そんな中、ここまで完璧なレース運びでトップ3を独占していたアウディ勢に予想外の事態が起きる。6時間40分を経過したところで3位を走行していた3号車アウディ(オリバー・ジャービス)が他クラスのマシンと接触したことが原因でタイヤがパンク。幸いピットまで戻ってくることができたが、大きくタイムをロスしてしまいトヨタ勢に先行を許した。

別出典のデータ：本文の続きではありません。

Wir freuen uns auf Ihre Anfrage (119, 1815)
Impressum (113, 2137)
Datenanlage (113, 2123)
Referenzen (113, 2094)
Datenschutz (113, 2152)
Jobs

こういった少々のトラブルが発生しても最低限のタイムロスでマシンのピットに戻し修復してきた王者アウディ勢。ところがエースの1号車に彼らも予想していなかったトラブルが発生する。97周目に9回目のピット作業を済ませ、コースに復帰しようとした時にエンジンがうまくかからない事態が発生。その時はなんとかエンジンを始動し走行を続けたが、2周して再びピットイン。ガレージにマシンを戻してしまった。昨年までなら数分で修理を済ませて戦列に帰っていく姿が見られたが、今回のトラブルは深刻だったようで2・3号車担当のスタッフも総出となりミッションとエンジンを切り離すなど、珍しく慌ただしい作業が行われた。結局、マシンの修復に43分もかかってしまい、トップ陥落どころか11周遅れのLMP1クラス最下位まで後退。アンドレ・ロッテラー/ブノワ・トレルイエ/マルセル・ファスラー組の3連覇という夢が遠のいた瞬間だった。

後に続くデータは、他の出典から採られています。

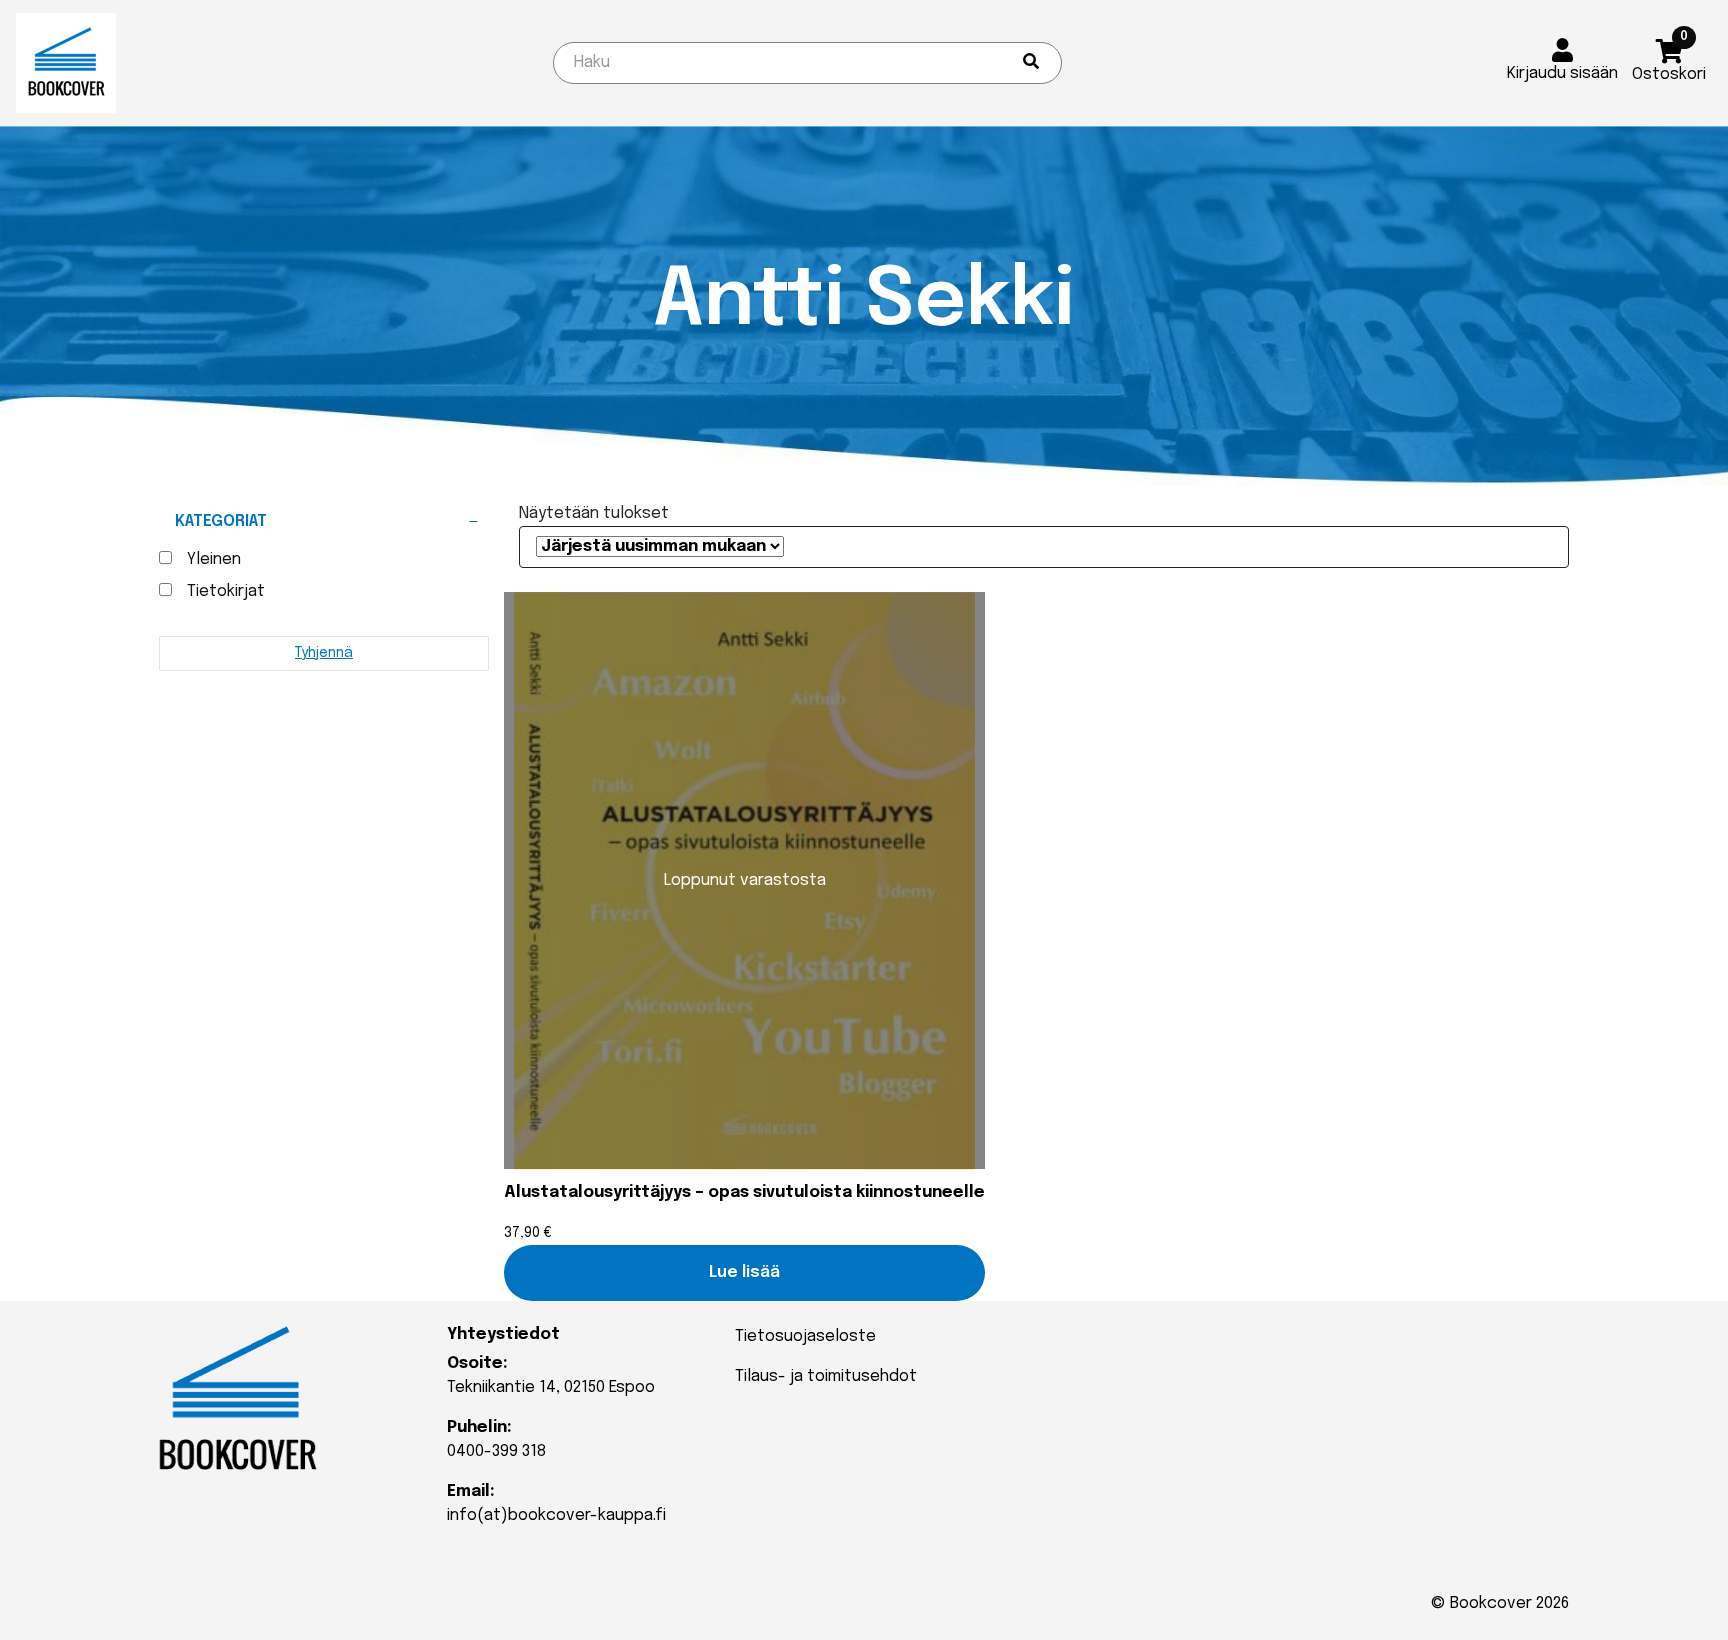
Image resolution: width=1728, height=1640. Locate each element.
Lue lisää (744, 1272)
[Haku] (1031, 63)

これでトップにたったのは2号車アウディだが、その後方には順調に周回を重ねてきたトヨタTS030 HYBRIDの2台が付ける展開。レースの3分の1にあたる8時間を経過しようとしたところで他クラスのマシンがクラッシュ。4度目のセーフティカーが導入された。ちょうどルーティーンのピット作業中だった2号車はセーフティカー先導列の関係でピット出口での待機を余儀なくされ大きくタイムロス。幸いトップの座を守ることが出来たが、流れが少しずつトヨタに傾き始めていることは確実。さらに4位に落ちた3号車もマシントラブルでガレージイン。10分程度でコースに復帰できたものの、3位7号車トヨタとの差が大きく開いてしまった。
昨年は完璧過ぎるレースをみせたアウディ勢。今年は“ル・マンの魔物”に苦しめられる展開を強いられ、ずっと追いかけ続ける走りに徹していたトヨタにトップ浮上のチャンスが到来している。